Observation data Epoch J2000.0 Equinox ICRS
- Constellation: Canis Major
- Right ascension: 07^{h} 16^{m} 34.99315^{s}
- Declination: −27° 52′ 52.2453″
- Apparent magnitude (V): 4.66

Characteristics
- Evolutionary stage: AGB
- Spectral type: M2III
- B−V color index: 1.589±0.028

Astrometry
- Radial velocity (R_{v}): +41.5±2.8 km/s
- Proper motion (μ): RA: −13.479 mas/yr Dec.: +38.625 mas/yr
- Parallax (π): 8.3189±0.2874 mas
- Distance: 390 ± 10 ly (120 ± 4 pc)
- Absolute magnitude (M_{V}): −0.80

Details
- Mass: 1.5 M_{☉}
- Radius: 61.1+7.3 −6.9 R_{☉}
- Luminosity: 699.7±27.3 L_{☉}
- Surface gravity (log g): 1.35 cgs
- Temperature: 3,797+233 −209 K
- Metallicity [Fe/H]: −0.24 dex
- Other designations: CD−27°3852, FK5 2562, HD 56618, HIP 35205, HR 2766, SAO 173360

Database references
- SIMBAD: data

= HD 56618 =

Star in the constellation of Canis Major

HD 56618 is a single star in the southern constellation of Canis Major. It is a red-hued star that is faintly visible to the naked eye with an apparent visual magnitude of 4.66. This object is located at a distance of approximately 390 light years from the Sun based on parallax measurements. It is drifting further away with a radial velocity of +41.5 km/s, having come to within 62.16 pc some 2.2 million years ago. Olin J. Eggen listed it as a probable member of the Hyades supercluster.

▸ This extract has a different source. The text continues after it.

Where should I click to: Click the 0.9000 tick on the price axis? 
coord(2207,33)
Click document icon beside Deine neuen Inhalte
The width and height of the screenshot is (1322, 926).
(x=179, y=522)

This is an aging red giant star currently on the asymptotic giant branch with a stellar classification of M2III. It is no longer undergoing core hydrogen fusion and has expanded to 61 times the radius of the Sun. The star is radiating 700 times the luminosity of the Sun from its enlarged photosphere at an effective temperature of 3,797 K.